THE GREAT HUNT
I Cannot tell you now;
     When the wind's drive and whirl
     Blow me along no longer,
     And the wind's a whisper at last--
Maybe I'll tell you then--
                         some other time.

     When the rose's flash to the sunset
     Reels to the rack and the twist,
     And the rose is a red bygone,
     When the face I love is going
     And the gate to the end shall clang,
     And it's no use to beckon or say, "So long"--
Maybe I'll tell you then--
                         some other time.

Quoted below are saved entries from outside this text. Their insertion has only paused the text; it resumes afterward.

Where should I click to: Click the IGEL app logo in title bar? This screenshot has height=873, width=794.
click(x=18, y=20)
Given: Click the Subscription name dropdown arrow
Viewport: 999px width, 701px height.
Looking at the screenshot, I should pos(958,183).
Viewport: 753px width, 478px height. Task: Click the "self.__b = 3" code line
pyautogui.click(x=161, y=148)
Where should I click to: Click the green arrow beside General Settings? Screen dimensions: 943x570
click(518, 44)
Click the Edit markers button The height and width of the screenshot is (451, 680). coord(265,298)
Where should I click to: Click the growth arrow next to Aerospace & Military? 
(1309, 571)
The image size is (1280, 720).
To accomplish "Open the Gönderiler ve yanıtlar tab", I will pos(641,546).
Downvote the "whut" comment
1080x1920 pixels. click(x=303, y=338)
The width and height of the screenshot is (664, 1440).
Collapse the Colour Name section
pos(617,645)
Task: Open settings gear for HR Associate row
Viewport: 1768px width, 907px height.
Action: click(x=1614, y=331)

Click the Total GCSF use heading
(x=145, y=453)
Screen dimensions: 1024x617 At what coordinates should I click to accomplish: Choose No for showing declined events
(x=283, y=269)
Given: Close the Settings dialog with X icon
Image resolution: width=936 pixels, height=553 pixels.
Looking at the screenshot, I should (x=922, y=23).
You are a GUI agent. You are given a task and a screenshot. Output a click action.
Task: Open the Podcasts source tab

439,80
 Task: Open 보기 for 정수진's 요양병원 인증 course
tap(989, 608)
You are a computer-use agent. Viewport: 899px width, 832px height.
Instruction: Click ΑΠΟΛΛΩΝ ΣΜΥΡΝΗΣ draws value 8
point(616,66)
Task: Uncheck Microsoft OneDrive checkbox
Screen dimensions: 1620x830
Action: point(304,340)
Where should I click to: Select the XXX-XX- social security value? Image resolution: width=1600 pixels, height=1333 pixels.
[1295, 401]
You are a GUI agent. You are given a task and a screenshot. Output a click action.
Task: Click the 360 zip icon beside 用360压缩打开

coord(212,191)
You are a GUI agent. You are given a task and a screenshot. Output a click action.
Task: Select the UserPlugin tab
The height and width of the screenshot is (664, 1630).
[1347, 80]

I never knew any more beautiful than you:
     I have hunted you under my thoughts,
     I have broken down under the wind
     And into the roses looking for you.
          I shall never find any
                         greater than you.
------------------------
JOY
Let a joy keep you.
Reach out your hands
And take it when it runs by,
As the Apache dancer
Clutches his woman.
I have seen them
Live long and laugh loud,
Sent on singing, singing,
Smashed to the heart
Under the ribs
With a terrible love.
Joy always,
Joy everywhere--
Let joy kill you!
Keep away from the little deaths.
-----------------------
SHIRT
I remember once I ran after you and tagged the fluttering
     shirt of you in the wind.
Once many days ago I drank a glassful of something and
     the picture of you shivered and slid on top of the
     stuff.
And again it was nobody else but you I heard in the
     singing voice of a careless humming woman.
One night when I sat with chums telling stories at a
     bonfire flickering red embers, in a language its own
     talking to a spread of white stars:
               It was you that slunk laughing
               in the clumsy staggering shadows.
Broken answers of remembrance let me know you are
     alive with a peering phantom face behind a doorway
     somewhere in the city's push and fury
Or under a pack of moss and leaves waiting in silence
     under a twist of oaken arms ready as ever to run
     away again when I tag the fluttering shirt of you.
------------------------
LAST ANSWERS
I wrote a poem on the mist
And a woman asked me what I meant by it.
I had thought till then only of the beauty of the mist,
          how pearl and gray of it mix and reel,
And change the drab shanties with lighted lamps at evening
          into points of mystery quivering with color.

     I answered:
The whole world was mist once long ago and some day
          it will all go back to mist,
Our skulls and lungs are more water than bone and
          tissue
And all poets love dust and mist because all the last
          answers
Go running back to dust and mist.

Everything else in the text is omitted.